At first I believed her confident pronouncements. But as six months passed, a year, nearly two years, I began to suspect that Edward’s version of events might be rather different. Meanwhile Dara lived like a soothsayer, poring over signs and omens, always, apparently, convinced that he was about to make good on his promises. I was painfully aware that her skills as a counselor did not make her own life easier.

The autumn of her thirty-second year she suggested that we pay a visit to Sissinghurst. A couple of her friends had been and had enthused about the exquisite gardens. That September we had a spell of glorious weather, and I pictured us wandering among the flowers in brilliant sunshine.

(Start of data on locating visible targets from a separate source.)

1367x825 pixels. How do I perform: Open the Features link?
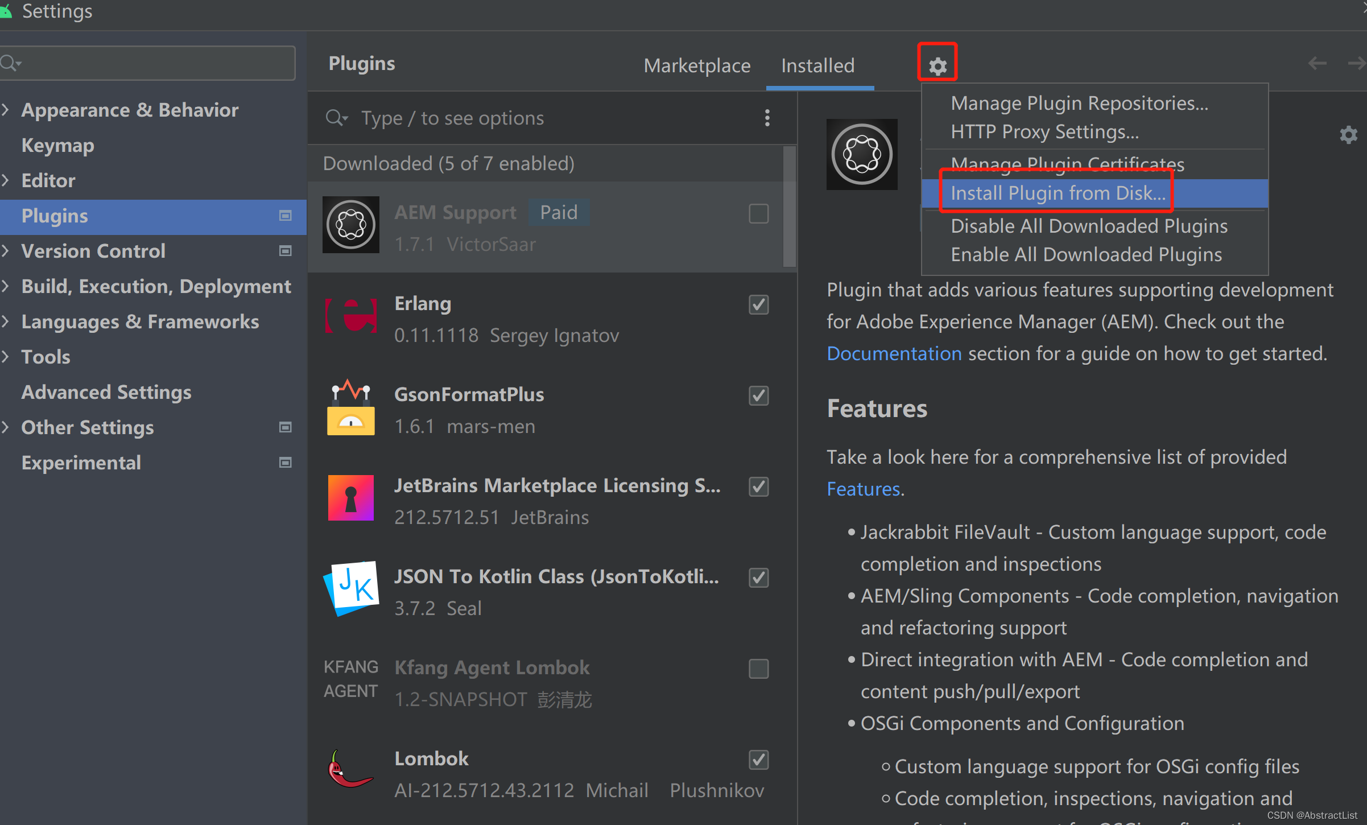(x=863, y=489)
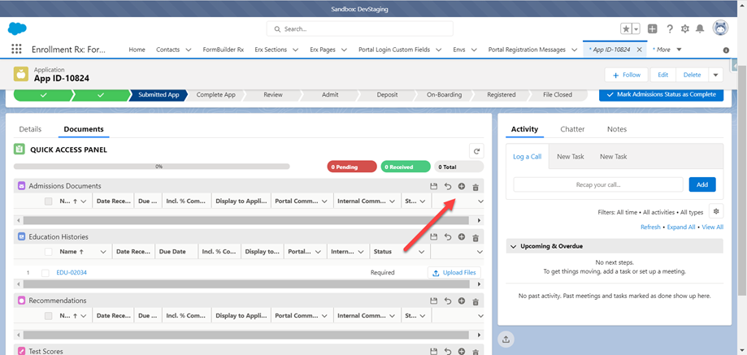Expand the Contacts navigation dropdown
This screenshot has height=355, width=747.
point(189,50)
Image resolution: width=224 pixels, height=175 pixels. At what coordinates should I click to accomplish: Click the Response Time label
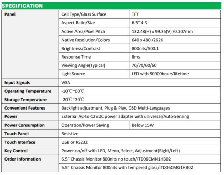coord(76,57)
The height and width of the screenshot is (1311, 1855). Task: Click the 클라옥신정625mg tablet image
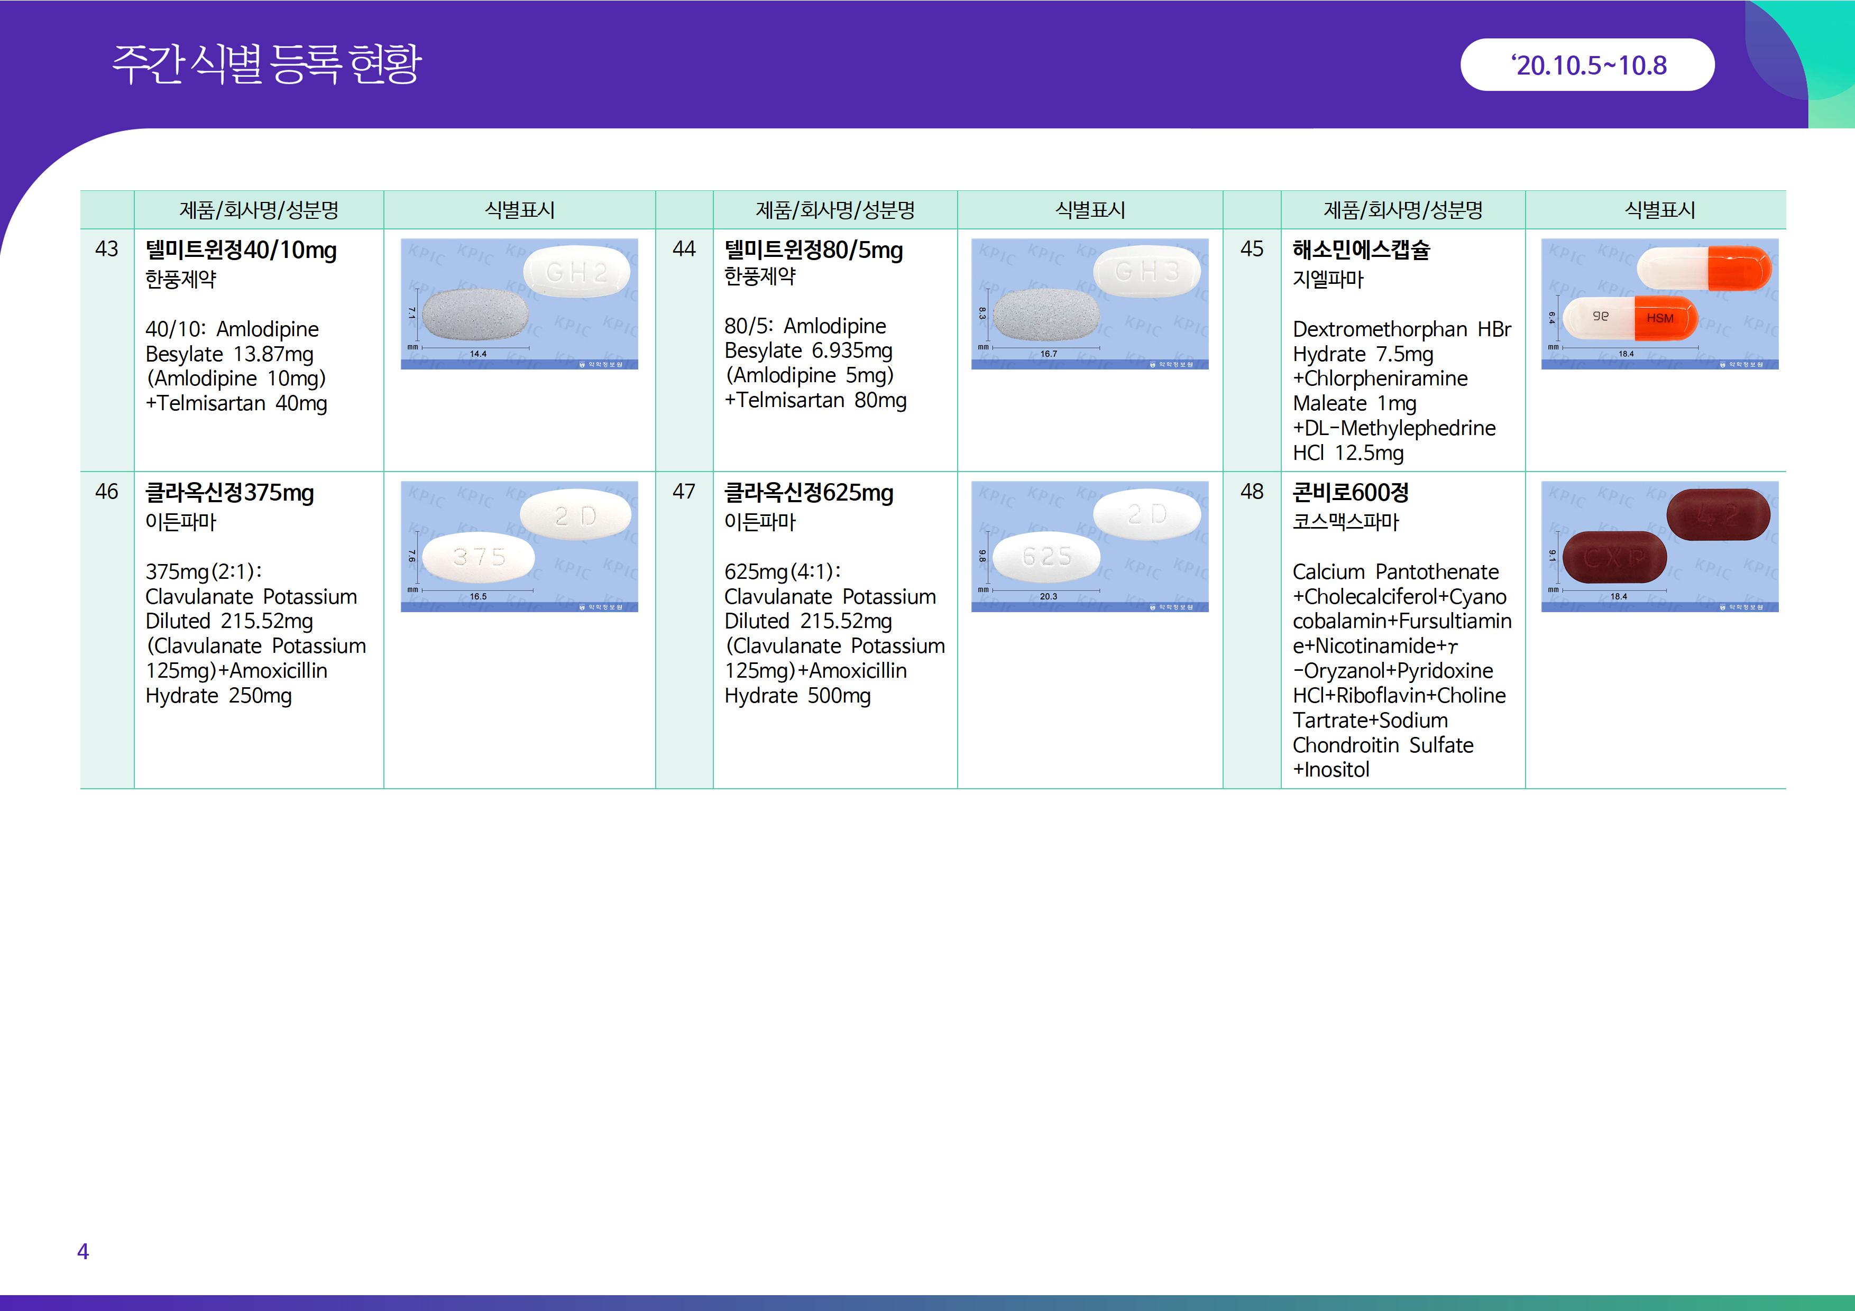(x=1089, y=546)

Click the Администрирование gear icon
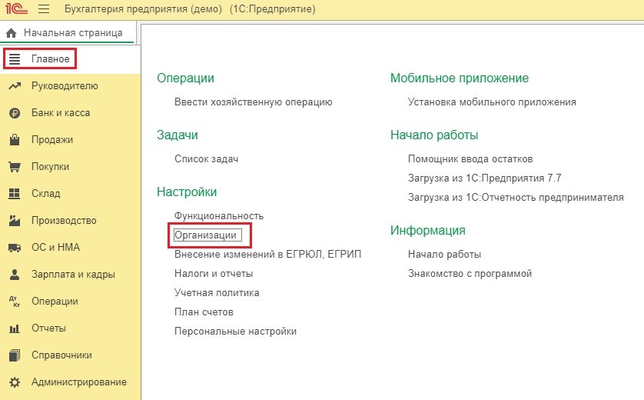pyautogui.click(x=14, y=382)

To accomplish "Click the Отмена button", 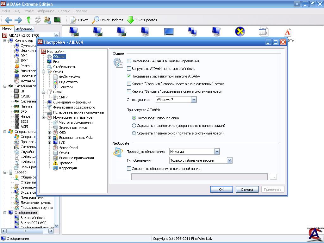I will [247, 190].
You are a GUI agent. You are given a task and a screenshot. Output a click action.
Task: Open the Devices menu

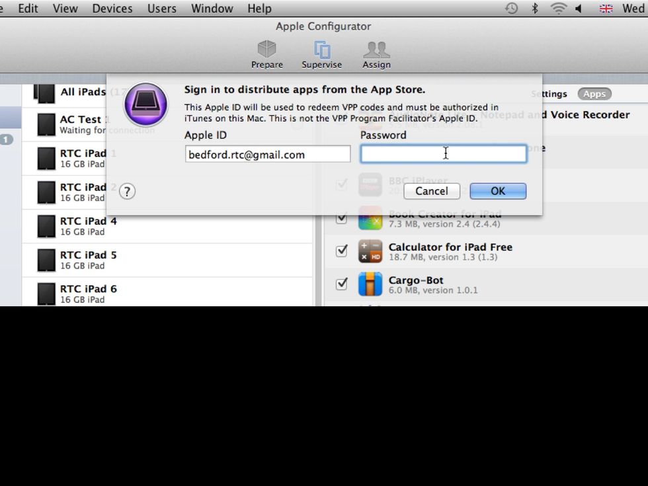(x=112, y=9)
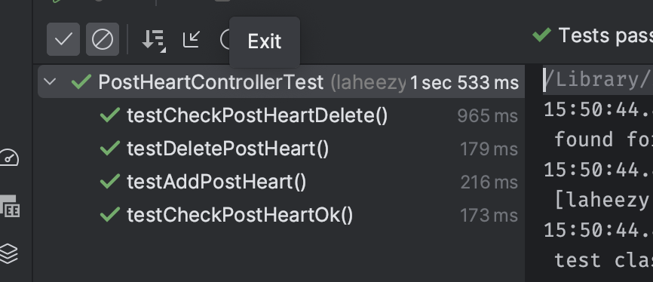The width and height of the screenshot is (653, 282).
Task: Click the green check beside testAddPostHeart()
Action: coord(110,182)
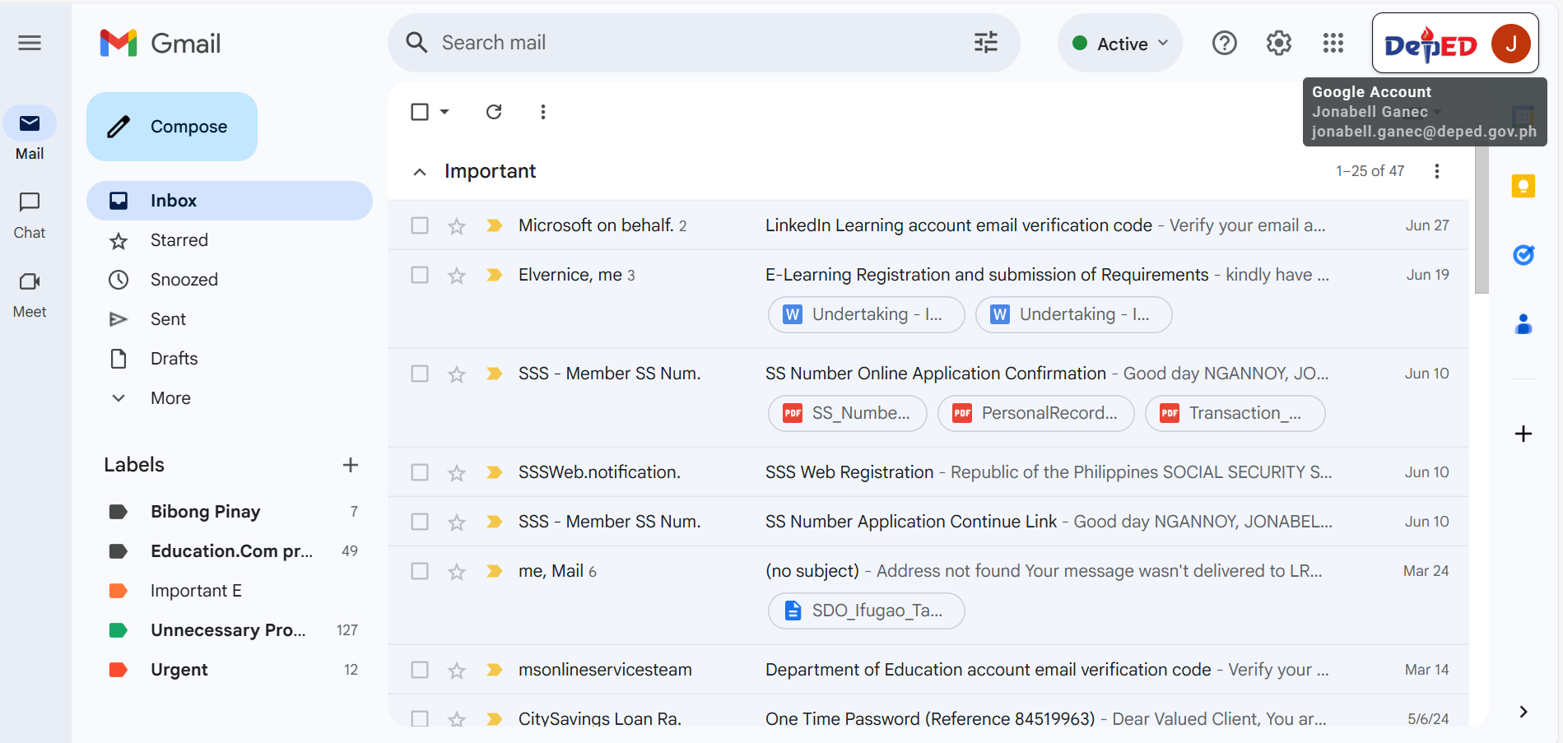This screenshot has width=1563, height=743.
Task: Refresh the inbox mail list
Action: pyautogui.click(x=494, y=112)
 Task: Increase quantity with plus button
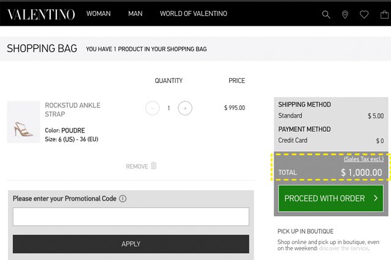click(185, 108)
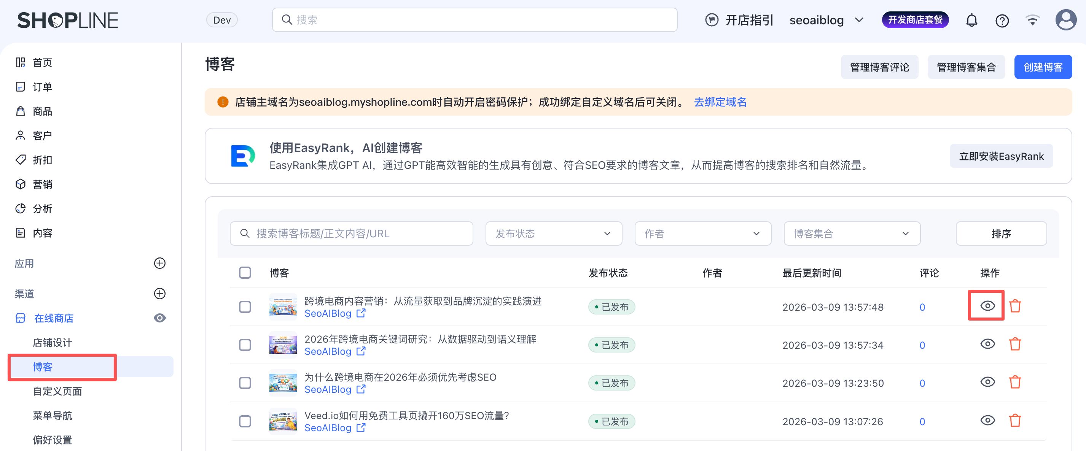The width and height of the screenshot is (1086, 451).
Task: Add an app with plus icon
Action: click(x=160, y=263)
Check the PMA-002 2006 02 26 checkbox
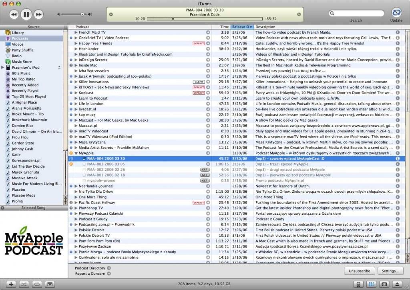This screenshot has width=410, height=290. click(x=84, y=170)
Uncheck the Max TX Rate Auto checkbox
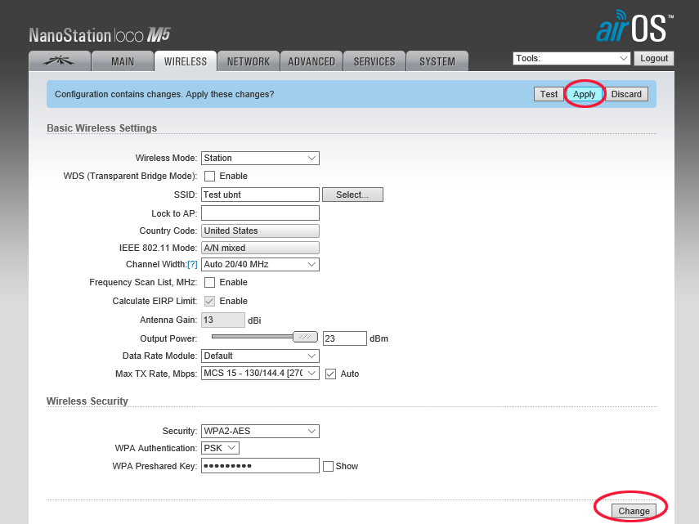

But when the chosen day arrived the sky was so overcast that I would have canceled if we hadn’t each taken time off work.

I arrived at Dara’s flat in Brixton soon after ten and had just knocked at her door when the other door opened and Abigail’s partner, Sean, appeared. He’d been very helpful when Dara was moving in, and I’d thought him a pleasant young man. Today he seemed startled to see me; his pale face was haggard and unshaven. We exchanged greetings and I remarked on the dahlias in the front garden.

“All Dara’s doing,” he said. He was explaining how his boyhood chores had left him with a hatred of gardening when she appeared.

 

“Hi, Dad,” she said. “Come on, Sean. At a certain point we have to stop blaming our parents for everything.” She added that we were on our way to see the gardens at Sissinghurst.

“I’ve heard they’re beautiful,” he said, his voice suggesting the opposite, and headed down the street.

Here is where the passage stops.